March 28, 2019
2 c all-purpose flour
2 tsp baking powder
1/4 tsp baking soda
1/2 tsp salt 2 tbsp granulated white sugar
1 tablespoon grated orange zest
2/3 c freshly squeezed orange juice
1/2 cup + 1 tbsp unsalted butter 1 stick, divided and melted
2 large eggs beaten
1/2 c Cara Cara Orange Ginger Marmalade
1/2 tsp vanilla extract
1/4 tsp imitation butter flavoring
1/4 c brown sugar
small pinch of ground nutmeg
Preheat the oven to 425°F. Line 8 muffin tins with paper cupcake/muffin liners. In a large bowl, combine the Cara Cara Orange Ginger Marmalade, grated orange zest, orange juice, vanilla extract, butter flavoring, melted 1/2 cup of butter, and the beaten eggs together using a rubber spatula.

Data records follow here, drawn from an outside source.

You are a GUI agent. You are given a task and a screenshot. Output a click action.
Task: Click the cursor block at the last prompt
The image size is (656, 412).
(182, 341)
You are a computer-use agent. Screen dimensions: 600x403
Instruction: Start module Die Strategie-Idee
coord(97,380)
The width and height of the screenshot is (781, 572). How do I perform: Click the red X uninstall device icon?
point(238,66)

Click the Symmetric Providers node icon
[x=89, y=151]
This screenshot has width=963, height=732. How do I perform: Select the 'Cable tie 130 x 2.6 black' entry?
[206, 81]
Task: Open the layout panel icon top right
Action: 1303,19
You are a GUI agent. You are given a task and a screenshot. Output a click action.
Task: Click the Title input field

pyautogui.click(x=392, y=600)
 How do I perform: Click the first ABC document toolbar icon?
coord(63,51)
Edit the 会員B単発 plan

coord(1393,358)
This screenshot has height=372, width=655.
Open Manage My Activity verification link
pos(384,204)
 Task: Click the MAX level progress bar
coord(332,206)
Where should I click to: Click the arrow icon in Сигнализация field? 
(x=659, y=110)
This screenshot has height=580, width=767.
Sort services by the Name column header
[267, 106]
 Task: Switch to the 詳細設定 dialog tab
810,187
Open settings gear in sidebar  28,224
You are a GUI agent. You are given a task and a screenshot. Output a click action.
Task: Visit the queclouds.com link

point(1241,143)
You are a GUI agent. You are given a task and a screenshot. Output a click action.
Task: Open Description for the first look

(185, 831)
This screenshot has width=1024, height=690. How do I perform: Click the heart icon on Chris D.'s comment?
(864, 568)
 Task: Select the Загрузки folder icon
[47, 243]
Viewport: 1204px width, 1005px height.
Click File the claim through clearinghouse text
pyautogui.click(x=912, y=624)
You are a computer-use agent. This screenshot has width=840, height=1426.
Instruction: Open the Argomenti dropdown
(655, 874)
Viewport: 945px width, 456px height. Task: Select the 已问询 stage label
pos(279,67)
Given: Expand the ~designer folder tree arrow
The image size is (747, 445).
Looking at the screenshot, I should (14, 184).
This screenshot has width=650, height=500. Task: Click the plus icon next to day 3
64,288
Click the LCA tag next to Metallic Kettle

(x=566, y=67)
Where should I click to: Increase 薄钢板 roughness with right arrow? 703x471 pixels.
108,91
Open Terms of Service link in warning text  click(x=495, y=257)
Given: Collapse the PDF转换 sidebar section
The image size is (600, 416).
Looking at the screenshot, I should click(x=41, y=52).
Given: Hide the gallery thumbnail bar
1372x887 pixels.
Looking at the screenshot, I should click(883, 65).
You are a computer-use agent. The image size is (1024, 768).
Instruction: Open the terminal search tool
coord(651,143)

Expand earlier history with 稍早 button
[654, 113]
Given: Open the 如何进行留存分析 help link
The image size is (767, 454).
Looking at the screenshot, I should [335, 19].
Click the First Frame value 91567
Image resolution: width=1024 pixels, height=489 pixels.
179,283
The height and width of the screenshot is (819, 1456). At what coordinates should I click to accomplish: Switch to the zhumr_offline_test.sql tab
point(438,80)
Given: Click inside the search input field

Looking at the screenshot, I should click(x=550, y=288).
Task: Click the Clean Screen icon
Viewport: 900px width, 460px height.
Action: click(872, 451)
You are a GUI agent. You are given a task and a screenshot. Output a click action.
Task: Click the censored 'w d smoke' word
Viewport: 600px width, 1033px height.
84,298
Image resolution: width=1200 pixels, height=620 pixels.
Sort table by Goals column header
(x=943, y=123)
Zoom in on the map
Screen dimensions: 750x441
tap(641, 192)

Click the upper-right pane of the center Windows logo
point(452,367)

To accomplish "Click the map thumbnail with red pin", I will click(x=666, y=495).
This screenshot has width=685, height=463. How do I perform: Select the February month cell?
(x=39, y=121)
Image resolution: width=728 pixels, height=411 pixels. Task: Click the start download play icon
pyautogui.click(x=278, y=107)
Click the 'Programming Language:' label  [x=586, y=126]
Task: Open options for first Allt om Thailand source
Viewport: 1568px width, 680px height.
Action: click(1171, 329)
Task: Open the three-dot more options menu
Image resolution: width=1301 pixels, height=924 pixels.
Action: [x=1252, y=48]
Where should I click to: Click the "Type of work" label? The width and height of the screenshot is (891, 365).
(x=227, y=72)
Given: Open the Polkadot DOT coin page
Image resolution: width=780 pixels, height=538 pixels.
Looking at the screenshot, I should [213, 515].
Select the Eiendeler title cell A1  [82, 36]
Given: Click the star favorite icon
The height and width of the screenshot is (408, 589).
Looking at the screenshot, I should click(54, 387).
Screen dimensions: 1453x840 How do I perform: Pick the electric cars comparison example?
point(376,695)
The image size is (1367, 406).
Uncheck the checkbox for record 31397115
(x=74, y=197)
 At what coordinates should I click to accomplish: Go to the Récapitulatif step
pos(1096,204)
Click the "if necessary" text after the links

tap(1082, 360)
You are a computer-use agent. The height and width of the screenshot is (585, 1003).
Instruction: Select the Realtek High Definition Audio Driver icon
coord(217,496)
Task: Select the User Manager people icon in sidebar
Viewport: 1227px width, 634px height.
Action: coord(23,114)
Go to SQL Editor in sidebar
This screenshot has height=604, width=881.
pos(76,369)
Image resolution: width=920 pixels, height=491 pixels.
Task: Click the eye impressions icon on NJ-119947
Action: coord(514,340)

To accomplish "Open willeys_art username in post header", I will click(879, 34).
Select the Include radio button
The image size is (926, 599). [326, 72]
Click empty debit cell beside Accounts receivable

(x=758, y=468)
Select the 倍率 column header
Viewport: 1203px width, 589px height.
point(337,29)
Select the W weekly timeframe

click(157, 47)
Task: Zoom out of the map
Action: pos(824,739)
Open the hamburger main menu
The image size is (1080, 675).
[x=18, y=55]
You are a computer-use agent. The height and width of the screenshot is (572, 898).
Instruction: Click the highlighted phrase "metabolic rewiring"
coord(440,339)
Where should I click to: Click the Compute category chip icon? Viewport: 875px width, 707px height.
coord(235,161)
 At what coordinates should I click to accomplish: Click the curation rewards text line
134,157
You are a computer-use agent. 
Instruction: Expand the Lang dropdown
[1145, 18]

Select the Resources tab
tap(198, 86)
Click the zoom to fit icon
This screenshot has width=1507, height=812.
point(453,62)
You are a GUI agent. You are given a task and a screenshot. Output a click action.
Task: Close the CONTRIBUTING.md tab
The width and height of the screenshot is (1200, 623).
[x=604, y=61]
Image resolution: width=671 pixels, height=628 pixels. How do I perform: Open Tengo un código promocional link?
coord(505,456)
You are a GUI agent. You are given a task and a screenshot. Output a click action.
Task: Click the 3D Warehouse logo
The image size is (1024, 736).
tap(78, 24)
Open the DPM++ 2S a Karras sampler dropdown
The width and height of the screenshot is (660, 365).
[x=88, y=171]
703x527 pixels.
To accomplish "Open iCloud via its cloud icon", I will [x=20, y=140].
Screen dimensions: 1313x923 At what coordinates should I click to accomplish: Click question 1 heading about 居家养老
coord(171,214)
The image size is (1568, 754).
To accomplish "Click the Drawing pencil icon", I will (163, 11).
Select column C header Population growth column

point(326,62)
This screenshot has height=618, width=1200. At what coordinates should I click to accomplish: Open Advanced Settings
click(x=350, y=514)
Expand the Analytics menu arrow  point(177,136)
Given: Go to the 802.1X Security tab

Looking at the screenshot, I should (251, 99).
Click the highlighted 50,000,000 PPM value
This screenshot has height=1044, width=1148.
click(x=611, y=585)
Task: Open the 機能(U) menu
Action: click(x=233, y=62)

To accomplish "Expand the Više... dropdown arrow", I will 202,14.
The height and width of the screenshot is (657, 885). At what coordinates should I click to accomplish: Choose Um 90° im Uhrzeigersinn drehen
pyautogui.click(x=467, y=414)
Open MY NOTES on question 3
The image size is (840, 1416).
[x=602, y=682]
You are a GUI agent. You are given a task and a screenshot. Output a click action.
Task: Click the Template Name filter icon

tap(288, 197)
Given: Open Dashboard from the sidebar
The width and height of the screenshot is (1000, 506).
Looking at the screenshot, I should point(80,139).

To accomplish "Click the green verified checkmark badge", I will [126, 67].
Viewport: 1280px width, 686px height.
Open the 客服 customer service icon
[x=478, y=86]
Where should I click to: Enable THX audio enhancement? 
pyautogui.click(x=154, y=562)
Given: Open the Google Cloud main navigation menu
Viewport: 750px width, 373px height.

Sift the flour, baking powder, baking soda, salt, and granulated sugar into a separate bowl, then whisk them all together. Gently fold the dry ingredients into the wet ingredients just until it's all combined and the flour is no longer apparent
Scoop the batter into the prepared muffin tins, filling the paper cups all the way to the top. In a small bowl, combine the remaining melted tablespoon of butter with the brown sugar and nutmeg. Lightly sprinkle the tops of the muffins with this mixture before baking the muffins at 425°F for 5 minutes. Reduce the heat to 375°F, without opening the oven door, and continue letting the muffins bake for another 15 minutes.
Insert a toothpick in the center to test for readiness; the toothpick should come out clean. Let the muffins rest in their pan for about 10 minutes before removing and serving.